The paper divulging flaws in the cloud-enabled TP-Link Tapo L530E smart bulb comes from researchers at Catania University and the University of London, according to Infosecurity Magazine and other sources.

TP-Link built up its arsenal of HomeKit-enabled wares in 2022, including a new light strip and the whole Tapo lineup.

The magazine described the report’s findings this way:

The researchers applied the steps of the PETIoT kill chain to carry out Vulnerability Assessment and Penetration Testing (VAPT). They found four bugs which could have a “dramatic impact,” according to the paper:

  • A high severity bug related to a lack of authentication with the accompanying smartphone app, meaning anyone can authenticate to the app pretending to be the smart bulb.
  • A high severity bug related to a hard-coded and too short secret shared by the Tapo app and smart bulb, which is exposed by code fragments run by the app and smart bulb.
  • A medium severity vulnerability related to a lack of randomness during symmetric encryption.
  • A medium severity vulnerability that could be used with the bug above to cause denial of service.

Poor authentification

You might want to check which smart bulbs you're using with HomeKit right now.
You might want to check which smart bulbs you’re using with HomeKit right now.
Photo: TP-Link

“In short, authentication is not well accounted for and confidentiality is insufficiently achieved by the implemented cryptographic measures,” the report said.

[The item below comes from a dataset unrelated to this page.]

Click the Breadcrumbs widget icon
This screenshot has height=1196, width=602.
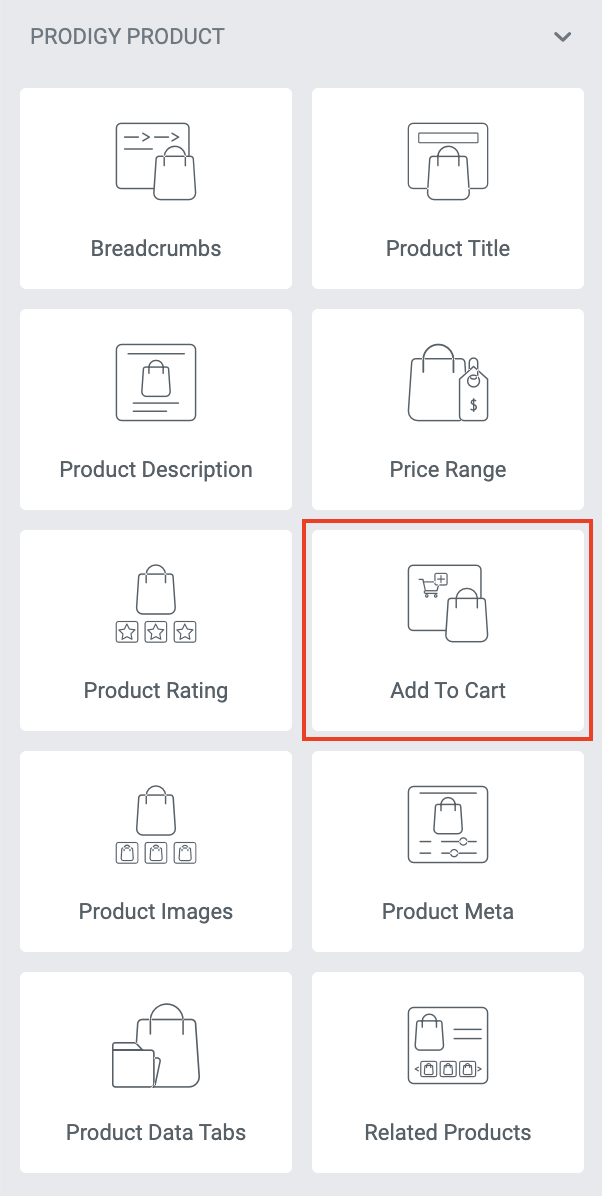point(156,161)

A hacker could access both the bulb and other Tapo devices associated with the account. And they could get the user’s Wi-Fi password, too.

TP-Link will issue firmware fixes at some point

The researchers sent the findings to TP-Link in Taiwan, which said it will issue firmware updates to fix the problems. But it’s not clear when that will happen.

“These assistive and clever devices can be the weak link into the trusted home environment; a beachhead for malicious actors to then gain horizontal access to other devices behind the ‘secure’ firewall,” said Synopsys senior R&D manager for data science, Andrew Bolster.

“As we add increasingly smart devices, be it fridges, voice assistants, heating controllers, vacuum cleaners, etc., opportunity for security failures to spread expands exponentially,” he added.